» **Source excerpt**:
>>>
2. The method of claim 1 , wherein the discrete portions are selected from the group consisting of: musical notes and waveforms.
3. The method of claim 1 , wherein the vocal input is selected from the group consisting of: singing, humming, and whistling.
4. The method of claim 1 , wherein the at least one information entry is selected from the group consisting of: musical notes and waveforms.
5. The method of claim 1 , wherein the audio file accessible from a source selected from the group consisting of: the electronic device, any device functionally connected to the electronic device and a connected computer network.
6. The method of claim 3 , wherein the vocal input is set by means selected from the group consisting of: manual selection and automatic selection.
7. The method of claim 1 , wherein the vocal input is speaker independent.
8. The method of claim 1 , wherein the at least one information entry is received from a source selected from the group consisting of: the audio file, a pre-recorded vocal entry linked to the audio file, and a connected computer network.
9. The method of claim 1 , wherein the electronic device is selected from the group consisting of: vehicle audio system, desktop computer, notebook computer, PDA, portable media player and mobile phone.
10. The method of claim 1 , further including selecting a facility to access the audio files by depressing a pre-determined button at least once.
11. The method of claim 1 , further including filtering the vocal input.
12. An apparatus for accessing at least one audio file from a collection comprising more than one audio file stored within or accessible with the apparatus, including:
an indexer configured to generate an index comprising information entries obtained from each of the more than one audio files in the collection, with each audio file in the collection being linked to at least one information entry;
a vocal receiver configured to receive a vocal input during a vocal reception mode;
a digital signal using a digital-analog converter configured to convert the vocal input into a digital signal; and
a processor configured to analyse the digital signal using frequency spectrum analysis into discrete portions and to compare the discrete portions with the information entries in the index,
wherein the at least one audio file is accessed when the discrete portions substantially match at least one information entry in the index.
13. The apparatus of claim 12 , wherein the apparatus is selected from the group consisting of: vehicle audio system, desktop computer, notebook computer, PDA, portable media player and mobile phone.
14. The apparatus of claim 12 , wherein the vocal input is selected from the group consisting of: singing, humming, and whistling.
15. The apparatus of claim 14 , wherein the vocal input is set by means selected from the group consisting of: manual selection and automatic selection.
<<<
Answer from the claims excerpt:
1. Which three kinds of vocal input does it name?
2. What analysis does the processor in claim 12 use to split the digital signal into discrete portions?
3. According to claim 10, how is a facility to access the audio files selected?
The listing is separate material, unrelated to the claims excerpt.

» **Data extract**:
>>>
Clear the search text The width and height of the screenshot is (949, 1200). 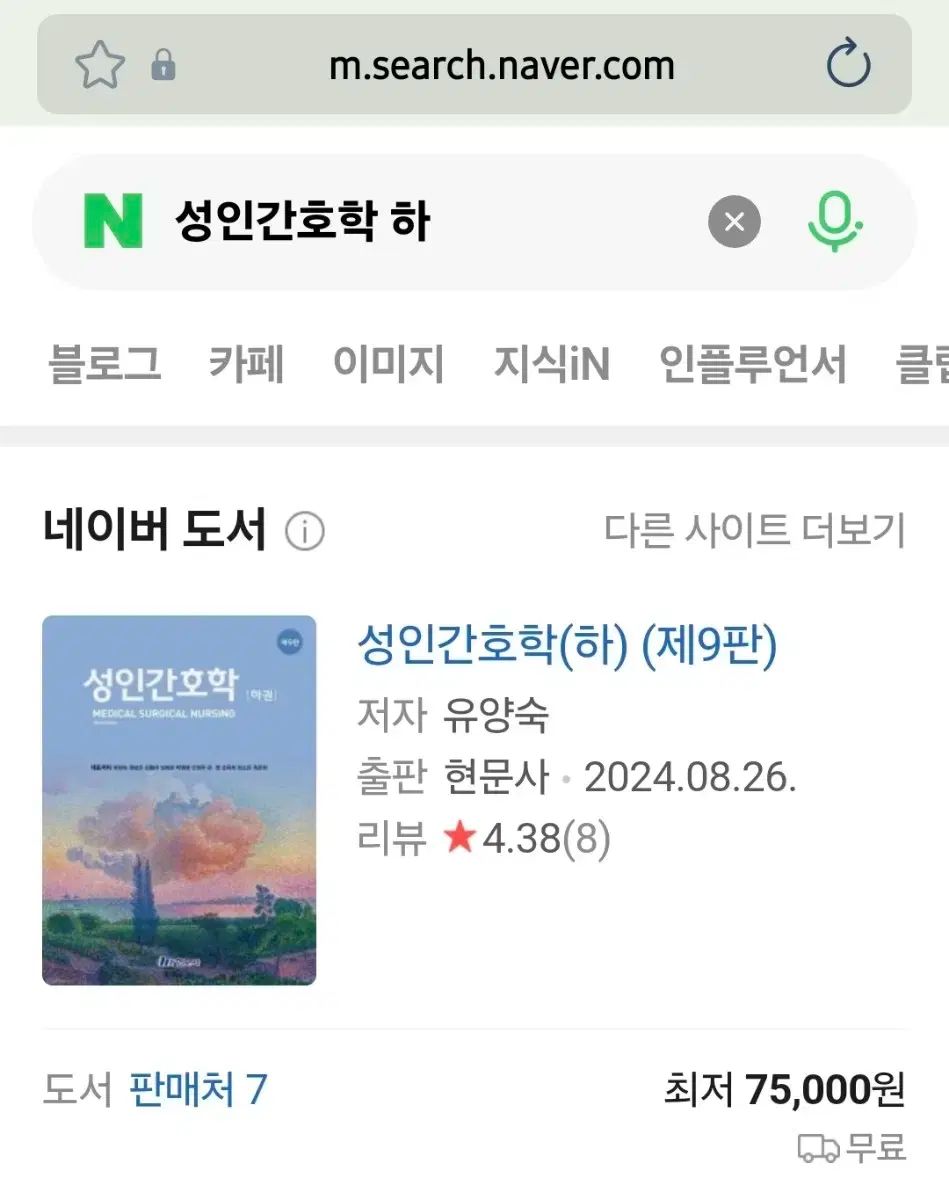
<<<
» **Task output**:
1. Singing, humming, and whistling.
2. Frequency spectrum analysis.
3. By depressing a pre-determined button at least once.